▶ Goal
Copy the material below, replacing each occurrence of "computer-use agent" with "desktop assistant" and leaving everything else unchanged.
====
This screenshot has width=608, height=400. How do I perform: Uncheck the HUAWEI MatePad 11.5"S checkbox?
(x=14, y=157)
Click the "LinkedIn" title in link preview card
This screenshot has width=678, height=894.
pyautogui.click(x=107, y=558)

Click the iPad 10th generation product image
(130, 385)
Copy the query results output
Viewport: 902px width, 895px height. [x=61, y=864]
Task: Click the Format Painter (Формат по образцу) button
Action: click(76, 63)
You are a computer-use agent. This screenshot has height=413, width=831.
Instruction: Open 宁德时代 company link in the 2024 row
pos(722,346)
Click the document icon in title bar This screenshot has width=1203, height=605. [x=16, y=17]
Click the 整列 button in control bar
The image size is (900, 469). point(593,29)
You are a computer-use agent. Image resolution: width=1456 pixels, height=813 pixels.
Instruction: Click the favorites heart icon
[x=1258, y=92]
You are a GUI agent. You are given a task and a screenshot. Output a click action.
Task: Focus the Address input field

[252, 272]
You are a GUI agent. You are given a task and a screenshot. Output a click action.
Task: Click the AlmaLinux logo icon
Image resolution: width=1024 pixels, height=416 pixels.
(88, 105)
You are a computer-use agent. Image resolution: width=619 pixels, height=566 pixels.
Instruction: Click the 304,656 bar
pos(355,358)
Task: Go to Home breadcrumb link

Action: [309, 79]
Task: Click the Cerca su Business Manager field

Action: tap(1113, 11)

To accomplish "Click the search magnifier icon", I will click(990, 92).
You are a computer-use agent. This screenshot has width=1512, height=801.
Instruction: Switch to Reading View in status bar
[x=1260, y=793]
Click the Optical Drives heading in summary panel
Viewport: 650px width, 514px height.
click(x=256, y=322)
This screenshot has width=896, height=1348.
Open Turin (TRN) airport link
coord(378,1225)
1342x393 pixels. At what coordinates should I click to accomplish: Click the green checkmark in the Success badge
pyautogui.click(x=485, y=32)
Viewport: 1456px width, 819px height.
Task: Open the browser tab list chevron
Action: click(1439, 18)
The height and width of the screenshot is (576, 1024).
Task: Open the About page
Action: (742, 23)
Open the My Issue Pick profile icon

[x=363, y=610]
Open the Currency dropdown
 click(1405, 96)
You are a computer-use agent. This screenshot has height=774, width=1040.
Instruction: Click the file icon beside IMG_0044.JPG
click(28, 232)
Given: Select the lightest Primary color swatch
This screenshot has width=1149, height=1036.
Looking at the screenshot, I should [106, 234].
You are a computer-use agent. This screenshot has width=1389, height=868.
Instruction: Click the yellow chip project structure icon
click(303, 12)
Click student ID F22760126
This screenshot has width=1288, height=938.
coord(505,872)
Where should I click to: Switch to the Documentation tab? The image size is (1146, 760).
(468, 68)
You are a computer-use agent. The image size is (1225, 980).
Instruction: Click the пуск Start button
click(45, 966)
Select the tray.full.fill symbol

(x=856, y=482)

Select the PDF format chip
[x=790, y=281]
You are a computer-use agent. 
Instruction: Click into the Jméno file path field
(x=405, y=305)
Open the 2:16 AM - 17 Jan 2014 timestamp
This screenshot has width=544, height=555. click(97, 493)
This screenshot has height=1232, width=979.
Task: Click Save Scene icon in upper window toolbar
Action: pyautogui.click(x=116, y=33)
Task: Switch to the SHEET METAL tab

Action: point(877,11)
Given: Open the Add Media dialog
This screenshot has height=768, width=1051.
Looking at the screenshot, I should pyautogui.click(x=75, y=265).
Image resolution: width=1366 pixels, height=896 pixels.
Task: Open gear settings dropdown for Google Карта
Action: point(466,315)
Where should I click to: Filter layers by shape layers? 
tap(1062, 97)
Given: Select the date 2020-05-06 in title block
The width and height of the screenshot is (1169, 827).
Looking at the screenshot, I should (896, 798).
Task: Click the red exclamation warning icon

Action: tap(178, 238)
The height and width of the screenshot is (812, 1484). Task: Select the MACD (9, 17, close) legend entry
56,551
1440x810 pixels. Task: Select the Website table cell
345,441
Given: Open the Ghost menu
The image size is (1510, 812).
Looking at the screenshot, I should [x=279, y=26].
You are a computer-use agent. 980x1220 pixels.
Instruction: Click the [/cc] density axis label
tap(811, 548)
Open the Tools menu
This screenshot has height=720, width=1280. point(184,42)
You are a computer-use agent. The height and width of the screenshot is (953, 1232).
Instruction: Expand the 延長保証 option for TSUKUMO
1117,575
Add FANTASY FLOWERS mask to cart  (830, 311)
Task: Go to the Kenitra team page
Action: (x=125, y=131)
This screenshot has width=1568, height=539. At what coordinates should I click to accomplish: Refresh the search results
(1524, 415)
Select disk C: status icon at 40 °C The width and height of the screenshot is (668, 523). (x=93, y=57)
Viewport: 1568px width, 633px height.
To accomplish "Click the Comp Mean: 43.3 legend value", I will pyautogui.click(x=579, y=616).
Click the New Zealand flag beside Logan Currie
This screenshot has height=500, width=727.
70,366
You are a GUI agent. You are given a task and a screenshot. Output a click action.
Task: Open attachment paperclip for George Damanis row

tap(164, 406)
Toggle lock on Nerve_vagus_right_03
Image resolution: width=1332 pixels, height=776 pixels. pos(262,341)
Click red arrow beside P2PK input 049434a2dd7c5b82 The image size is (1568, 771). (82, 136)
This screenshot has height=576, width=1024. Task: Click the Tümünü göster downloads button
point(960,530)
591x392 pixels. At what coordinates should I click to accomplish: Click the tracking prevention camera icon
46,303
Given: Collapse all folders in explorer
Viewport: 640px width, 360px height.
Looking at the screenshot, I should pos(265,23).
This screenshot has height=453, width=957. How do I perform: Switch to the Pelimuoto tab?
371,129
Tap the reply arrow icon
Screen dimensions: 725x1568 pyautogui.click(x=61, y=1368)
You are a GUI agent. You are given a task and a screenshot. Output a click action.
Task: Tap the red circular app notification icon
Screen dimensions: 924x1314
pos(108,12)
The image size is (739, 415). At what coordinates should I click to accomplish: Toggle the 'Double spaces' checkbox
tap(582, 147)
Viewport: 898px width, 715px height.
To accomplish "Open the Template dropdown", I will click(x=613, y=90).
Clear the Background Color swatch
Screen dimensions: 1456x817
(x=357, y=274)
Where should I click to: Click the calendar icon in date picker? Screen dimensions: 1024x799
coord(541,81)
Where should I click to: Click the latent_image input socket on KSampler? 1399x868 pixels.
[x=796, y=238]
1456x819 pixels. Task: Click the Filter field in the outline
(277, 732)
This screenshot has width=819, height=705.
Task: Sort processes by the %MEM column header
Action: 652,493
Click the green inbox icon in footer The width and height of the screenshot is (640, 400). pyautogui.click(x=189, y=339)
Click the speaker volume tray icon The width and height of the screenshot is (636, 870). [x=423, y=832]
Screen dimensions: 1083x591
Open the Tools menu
====
▶ The solution
This screenshot has width=608, height=400. How do I perform: Uncheck the HUAWEI MatePad 11.5"S checkbox?
(x=14, y=157)
Click the "LinkedIn" title in link preview card
This screenshot has width=678, height=894.
pyautogui.click(x=107, y=558)

Click the iPad 10th generation product image
(130, 385)
Copy the query results output
Viewport: 902px width, 895px height. [x=61, y=864]
Task: Click the Format Painter (Формат по образцу) button
Action: click(76, 63)
You are a desktop assistant. This screenshot has height=413, width=831.
Instruction: Open 宁德时代 company link in the 2024 row
pos(722,346)
Click the document icon in title bar This screenshot has width=1203, height=605. [x=16, y=17]
Click the 整列 button in control bar
The image size is (900, 469). point(593,29)
You are a desktop assistant. Image resolution: width=1456 pixels, height=813 pixels.
Instruction: Click the favorites heart icon
[x=1258, y=92]
You are a GUI agent. You are given a task and a screenshot. Output a click action.
Task: Focus the Address input field

[252, 272]
You are a GUI agent. You are given a task and a screenshot. Output a click action.
Task: Click the AlmaLinux logo icon
Image resolution: width=1024 pixels, height=416 pixels.
(88, 105)
You are a desktop assistant. Image resolution: width=619 pixels, height=566 pixels.
Instruction: Click the 304,656 bar
pos(355,358)
Task: Go to Home breadcrumb link

Action: [309, 79]
Task: Click the Cerca su Business Manager field

Action: tap(1113, 11)

To accomplish "Click the search magnifier icon", I will click(990, 92).
You are a desktop assistant. This screenshot has width=1512, height=801.
Instruction: Switch to Reading View in status bar
[x=1260, y=793]
Click the Optical Drives heading in summary panel
Viewport: 650px width, 514px height.
click(x=256, y=322)
This screenshot has width=896, height=1348.
Open Turin (TRN) airport link
coord(378,1225)
1342x393 pixels. At what coordinates should I click to accomplish: Click the green checkmark in the Success badge
pyautogui.click(x=485, y=32)
Viewport: 1456px width, 819px height.
Task: Open the browser tab list chevron
Action: click(1439, 18)
The height and width of the screenshot is (576, 1024).
Task: Open the About page
Action: (742, 23)
Open the My Issue Pick profile icon

[x=363, y=610]
Open the Currency dropdown
 click(1405, 96)
You are a desktop assistant. This screenshot has height=774, width=1040.
Instruction: Click the file icon beside IMG_0044.JPG
click(28, 232)
Given: Select the lightest Primary color swatch
This screenshot has width=1149, height=1036.
Looking at the screenshot, I should [106, 234].
You are a desktop assistant. This screenshot has width=1389, height=868.
Instruction: Click the yellow chip project structure icon
click(303, 12)
Click student ID F22760126
This screenshot has width=1288, height=938.
coord(505,872)
Where should I click to: Switch to the Documentation tab? The image size is (1146, 760).
(468, 68)
You are a desktop assistant. The image size is (1225, 980).
Instruction: Click the пуск Start button
click(45, 966)
Select the tray.full.fill symbol

(x=856, y=482)

Select the PDF format chip
[x=790, y=281]
You are a desktop assistant. 
Instruction: Click into the Jméno file path field
(x=405, y=305)
Open the 2:16 AM - 17 Jan 2014 timestamp
This screenshot has width=544, height=555. click(97, 493)
This screenshot has height=1232, width=979.
Task: Click Save Scene icon in upper window toolbar
Action: pyautogui.click(x=116, y=33)
Task: Switch to the SHEET METAL tab

Action: point(877,11)
Given: Open the Add Media dialog
This screenshot has height=768, width=1051.
Looking at the screenshot, I should pyautogui.click(x=75, y=265).
Image resolution: width=1366 pixels, height=896 pixels.
Task: Open gear settings dropdown for Google Карта
Action: point(466,315)
Where should I click to: Filter layers by shape layers? 
tap(1062, 97)
Given: Select the date 2020-05-06 in title block
The width and height of the screenshot is (1169, 827).
Looking at the screenshot, I should (896, 798).
Task: Click the red exclamation warning icon

Action: tap(178, 238)
The height and width of the screenshot is (812, 1484). Task: Select the MACD (9, 17, close) legend entry
56,551
1440x810 pixels. Task: Select the Website table cell
345,441
Given: Open the Ghost menu
The image size is (1510, 812).
Looking at the screenshot, I should [x=279, y=26].
You are a desktop assistant. 980x1220 pixels.
Instruction: Click the [/cc] density axis label
tap(811, 548)
Open the Tools menu
This screenshot has height=720, width=1280. point(184,42)
You are a desktop assistant. The height and width of the screenshot is (953, 1232).
Instruction: Expand the 延長保証 option for TSUKUMO
1117,575
Add FANTASY FLOWERS mask to cart  (830, 311)
Task: Go to the Kenitra team page
Action: (x=125, y=131)
This screenshot has width=1568, height=539. At what coordinates should I click to accomplish: Refresh the search results
(1524, 415)
Select disk C: status icon at 40 °C The width and height of the screenshot is (668, 523). (x=93, y=57)
Viewport: 1568px width, 633px height.
To accomplish "Click the Comp Mean: 43.3 legend value", I will pyautogui.click(x=579, y=616).
Click the New Zealand flag beside Logan Currie
This screenshot has height=500, width=727.
70,366
You are a GUI agent. You are given a task and a screenshot. Output a click action.
Task: Open attachment paperclip for George Damanis row

tap(164, 406)
Toggle lock on Nerve_vagus_right_03
Image resolution: width=1332 pixels, height=776 pixels. pos(262,341)
Click red arrow beside P2PK input 049434a2dd7c5b82 The image size is (1568, 771). (82, 136)
This screenshot has height=576, width=1024. Task: Click the Tümünü göster downloads button
point(960,530)
591x392 pixels. At what coordinates should I click to accomplish: Click the tracking prevention camera icon
46,303
Given: Collapse all folders in explorer
Viewport: 640px width, 360px height.
Looking at the screenshot, I should pos(265,23).
This screenshot has height=453, width=957. How do I perform: Switch to the Pelimuoto tab?
371,129
Tap the reply arrow icon
Screen dimensions: 725x1568 pyautogui.click(x=61, y=1368)
You are a GUI agent. You are given a task and a screenshot. Output a click action.
Task: Tap the red circular app notification icon
Screen dimensions: 924x1314
pos(108,12)
The image size is (739, 415). At what coordinates should I click to accomplish: Toggle the 'Double spaces' checkbox
tap(582, 147)
Viewport: 898px width, 715px height.
To accomplish "Open the Template dropdown", I will click(x=613, y=90).
Clear the Background Color swatch
Screen dimensions: 1456x817
(x=357, y=274)
Where should I click to: Click the calendar icon in date picker? Screen dimensions: 1024x799
coord(541,81)
Where should I click to: Click the latent_image input socket on KSampler? 1399x868 pixels.
[x=796, y=238]
1456x819 pixels. Task: Click the Filter field in the outline
(277, 732)
This screenshot has width=819, height=705.
Task: Sort processes by the %MEM column header
Action: 652,493
Click the green inbox icon in footer The width and height of the screenshot is (640, 400). pyautogui.click(x=189, y=339)
Click the speaker volume tray icon The width and height of the screenshot is (636, 870). [x=423, y=832]
Screen dimensions: 1083x591
Open the Tools menu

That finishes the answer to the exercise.